A RAND Research Brief Offers a New Model for Estimating Recidivism Risk
Key Takeaways :
The risk of recidivism declines the longer a person is in the community and does not commit a crime. Therefore, past criminal records are rarely a good predictive measure of future convictions.
The reset principle sets forth the requirement that employers can and should estimate a person's risk when a background check is conducted rather than at the time of their last interaction with the criminal justice system. This then takes into account the time spent in the community and their declining risk for recidivism.
After sufficient time without a new conviction, even people originally estimated as high risk for reoffending (people with a more extensive criminal background) move to risk levels similar to those who were initially estimated to be at the lowest risk level.

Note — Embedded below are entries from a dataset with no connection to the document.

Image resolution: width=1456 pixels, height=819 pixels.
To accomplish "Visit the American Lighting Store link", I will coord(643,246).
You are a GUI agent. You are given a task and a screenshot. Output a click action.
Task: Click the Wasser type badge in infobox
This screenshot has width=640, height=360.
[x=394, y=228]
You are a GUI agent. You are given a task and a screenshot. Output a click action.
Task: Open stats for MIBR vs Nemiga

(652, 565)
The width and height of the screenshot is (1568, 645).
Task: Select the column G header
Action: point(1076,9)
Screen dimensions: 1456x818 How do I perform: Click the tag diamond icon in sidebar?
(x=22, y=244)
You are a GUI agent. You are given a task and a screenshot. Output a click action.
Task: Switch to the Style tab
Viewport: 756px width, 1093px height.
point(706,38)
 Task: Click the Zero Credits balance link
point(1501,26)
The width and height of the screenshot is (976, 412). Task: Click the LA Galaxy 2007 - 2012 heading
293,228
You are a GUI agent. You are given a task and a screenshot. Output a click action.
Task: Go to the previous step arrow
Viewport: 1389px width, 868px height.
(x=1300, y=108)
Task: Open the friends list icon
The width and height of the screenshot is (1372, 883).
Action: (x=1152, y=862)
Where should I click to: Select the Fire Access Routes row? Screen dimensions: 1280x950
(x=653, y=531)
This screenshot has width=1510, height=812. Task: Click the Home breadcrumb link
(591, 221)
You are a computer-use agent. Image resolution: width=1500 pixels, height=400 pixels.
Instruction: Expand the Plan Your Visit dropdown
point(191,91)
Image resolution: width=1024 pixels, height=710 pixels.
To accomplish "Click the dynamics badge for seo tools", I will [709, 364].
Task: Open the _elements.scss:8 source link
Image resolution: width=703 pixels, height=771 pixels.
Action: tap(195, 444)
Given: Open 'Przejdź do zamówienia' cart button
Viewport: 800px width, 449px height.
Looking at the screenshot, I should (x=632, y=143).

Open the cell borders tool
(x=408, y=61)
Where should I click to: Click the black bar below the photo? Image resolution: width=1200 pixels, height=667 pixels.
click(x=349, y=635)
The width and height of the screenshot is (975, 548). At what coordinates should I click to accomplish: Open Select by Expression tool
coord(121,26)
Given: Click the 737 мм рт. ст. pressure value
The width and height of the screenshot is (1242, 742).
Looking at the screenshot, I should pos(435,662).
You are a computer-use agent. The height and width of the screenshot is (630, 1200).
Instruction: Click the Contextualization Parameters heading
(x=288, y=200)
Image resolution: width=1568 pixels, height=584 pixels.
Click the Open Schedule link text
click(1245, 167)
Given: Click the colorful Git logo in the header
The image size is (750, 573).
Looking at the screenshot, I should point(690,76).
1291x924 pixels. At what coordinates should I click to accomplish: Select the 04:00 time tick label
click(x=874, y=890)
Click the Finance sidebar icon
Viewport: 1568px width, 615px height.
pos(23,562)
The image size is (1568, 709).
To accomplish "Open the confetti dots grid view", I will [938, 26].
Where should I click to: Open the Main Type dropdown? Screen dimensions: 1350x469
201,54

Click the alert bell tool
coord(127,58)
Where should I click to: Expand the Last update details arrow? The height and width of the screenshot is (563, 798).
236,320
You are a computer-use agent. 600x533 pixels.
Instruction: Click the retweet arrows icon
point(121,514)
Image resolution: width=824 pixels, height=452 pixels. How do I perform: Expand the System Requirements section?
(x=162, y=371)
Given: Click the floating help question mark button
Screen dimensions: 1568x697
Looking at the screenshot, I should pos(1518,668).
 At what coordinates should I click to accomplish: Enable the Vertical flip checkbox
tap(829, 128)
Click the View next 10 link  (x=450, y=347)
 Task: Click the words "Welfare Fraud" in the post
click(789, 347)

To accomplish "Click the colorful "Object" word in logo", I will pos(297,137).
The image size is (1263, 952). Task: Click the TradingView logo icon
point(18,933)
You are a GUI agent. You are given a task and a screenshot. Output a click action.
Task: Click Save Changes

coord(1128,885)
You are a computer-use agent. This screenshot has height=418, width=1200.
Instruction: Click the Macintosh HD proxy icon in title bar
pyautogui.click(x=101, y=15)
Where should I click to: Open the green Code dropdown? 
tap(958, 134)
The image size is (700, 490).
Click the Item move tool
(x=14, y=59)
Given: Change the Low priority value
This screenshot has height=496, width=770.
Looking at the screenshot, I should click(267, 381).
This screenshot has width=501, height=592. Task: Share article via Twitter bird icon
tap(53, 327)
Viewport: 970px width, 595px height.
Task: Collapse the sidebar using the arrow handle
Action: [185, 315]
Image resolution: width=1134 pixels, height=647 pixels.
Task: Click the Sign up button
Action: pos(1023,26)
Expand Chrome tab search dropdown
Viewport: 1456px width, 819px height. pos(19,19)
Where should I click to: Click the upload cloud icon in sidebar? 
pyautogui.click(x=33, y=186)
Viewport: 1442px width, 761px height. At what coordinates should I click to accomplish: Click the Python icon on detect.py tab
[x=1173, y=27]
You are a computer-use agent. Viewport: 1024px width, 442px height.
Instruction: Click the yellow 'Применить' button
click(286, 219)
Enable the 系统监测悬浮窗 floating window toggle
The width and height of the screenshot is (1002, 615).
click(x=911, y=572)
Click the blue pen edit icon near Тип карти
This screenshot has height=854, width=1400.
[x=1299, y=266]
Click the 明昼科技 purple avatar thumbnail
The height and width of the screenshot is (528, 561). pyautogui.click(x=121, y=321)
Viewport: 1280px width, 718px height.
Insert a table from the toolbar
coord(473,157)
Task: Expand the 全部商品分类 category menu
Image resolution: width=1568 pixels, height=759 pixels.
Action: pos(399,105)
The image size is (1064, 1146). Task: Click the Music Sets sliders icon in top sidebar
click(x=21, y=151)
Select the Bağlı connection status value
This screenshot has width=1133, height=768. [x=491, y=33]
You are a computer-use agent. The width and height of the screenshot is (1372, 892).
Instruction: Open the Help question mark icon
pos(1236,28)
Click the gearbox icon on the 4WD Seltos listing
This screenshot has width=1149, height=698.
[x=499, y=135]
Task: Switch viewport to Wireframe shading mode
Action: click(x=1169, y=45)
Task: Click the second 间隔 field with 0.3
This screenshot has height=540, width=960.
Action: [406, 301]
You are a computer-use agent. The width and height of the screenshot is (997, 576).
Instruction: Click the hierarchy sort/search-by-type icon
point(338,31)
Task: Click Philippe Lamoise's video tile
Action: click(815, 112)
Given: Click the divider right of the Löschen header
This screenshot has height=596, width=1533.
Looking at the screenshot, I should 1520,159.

Criminal background checks are often conducted by employers to identify and filter out candidates who are considered too risky to hire. Results from these background checks are often used to justify barring people with convictions from obtaining gainful employment for a set period of time.
A RAND research report supports previous findings that the likelihood of an individual reoffending declines the longer they are in the community. The authors describe the “reset principle” - and risk-prediction models that satisfy it - to account for the time a person has spent free in the community without a conviction. This time signals declining recidivism risk that may contribute to their employability.
To read the full RAND study, please visit:
The research team developed a model based on a North Carolina data set of convictions including more than 1 million people. They used high standard statistical and machine-learning techniques to analyze the data and assess the adequacy of its model in order to estimate recidivism risk. The authors encourage employers to use the reset principle as a tool to fill vacancies with low risk candidates who are not able to be identified using current models.